▶ **WORK INSTRUCTIONS**:
Copy the data below exactly. Any pictures in it should be omitted.

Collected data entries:
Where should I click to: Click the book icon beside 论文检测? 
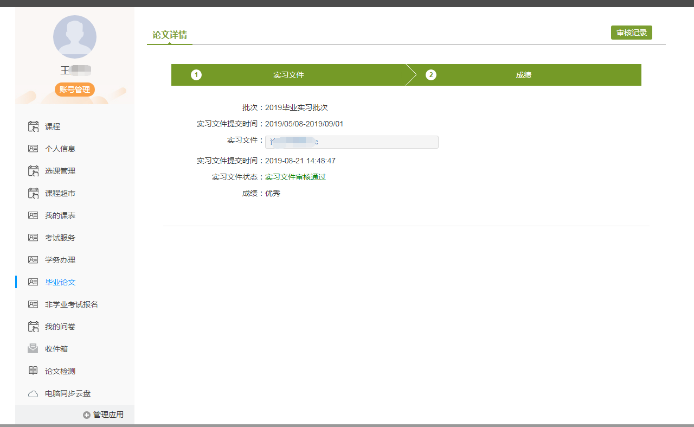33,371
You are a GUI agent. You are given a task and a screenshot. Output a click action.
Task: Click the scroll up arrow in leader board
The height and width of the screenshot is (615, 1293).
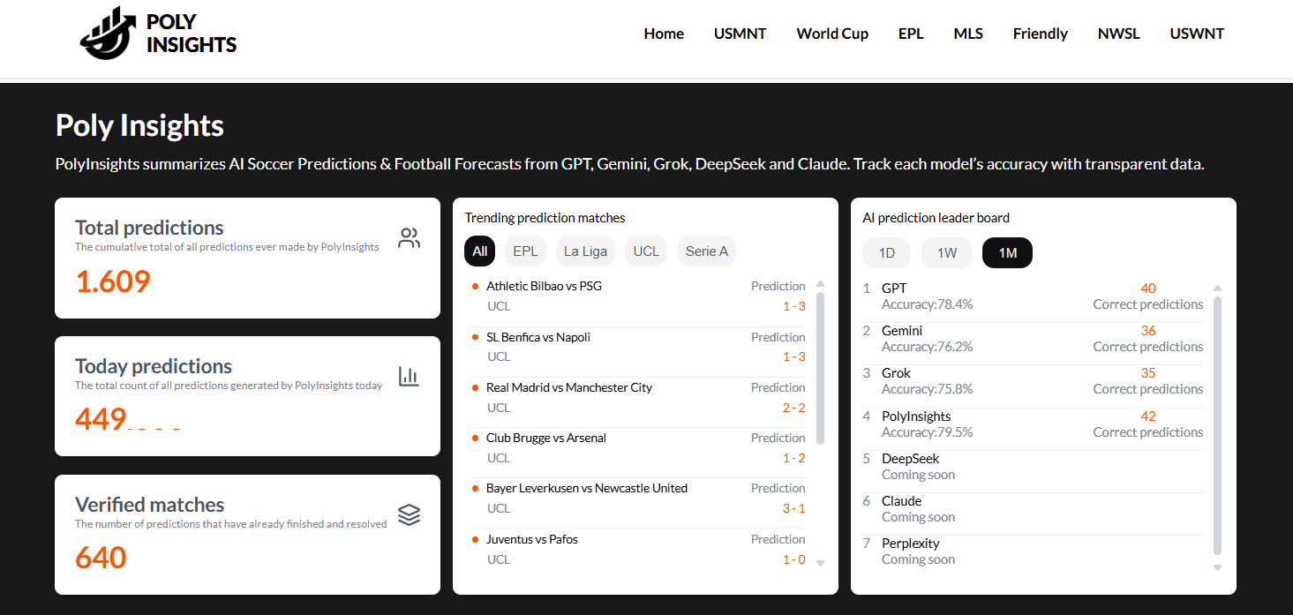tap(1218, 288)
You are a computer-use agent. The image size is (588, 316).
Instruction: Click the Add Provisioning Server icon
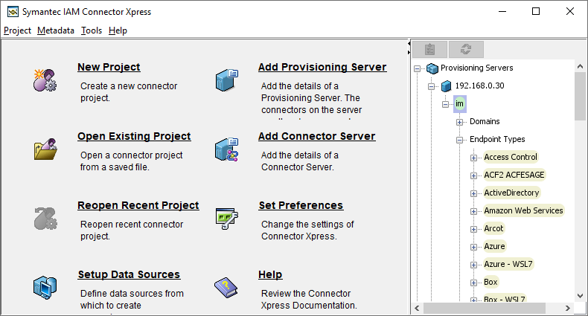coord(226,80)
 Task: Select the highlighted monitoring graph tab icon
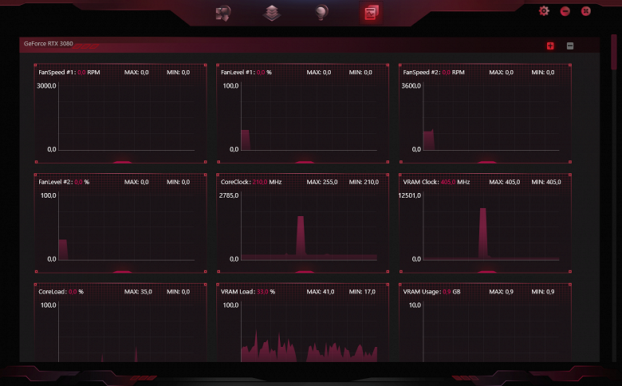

▶ **TASK RESPONSE**:
Where should I click to: Click the book icon beside 论文检测? 
33,371
You are a GUI agent. You are given a task and a screenshot. Output a click action.
Task: Click the scroll up arrow in leader board
The height and width of the screenshot is (615, 1293).
tap(1218, 288)
You are a computer-use agent. The image size is (588, 316).
Instruction: Click the Add Provisioning Server icon
coord(226,80)
 Task: Select the highlighted monitoring graph tab icon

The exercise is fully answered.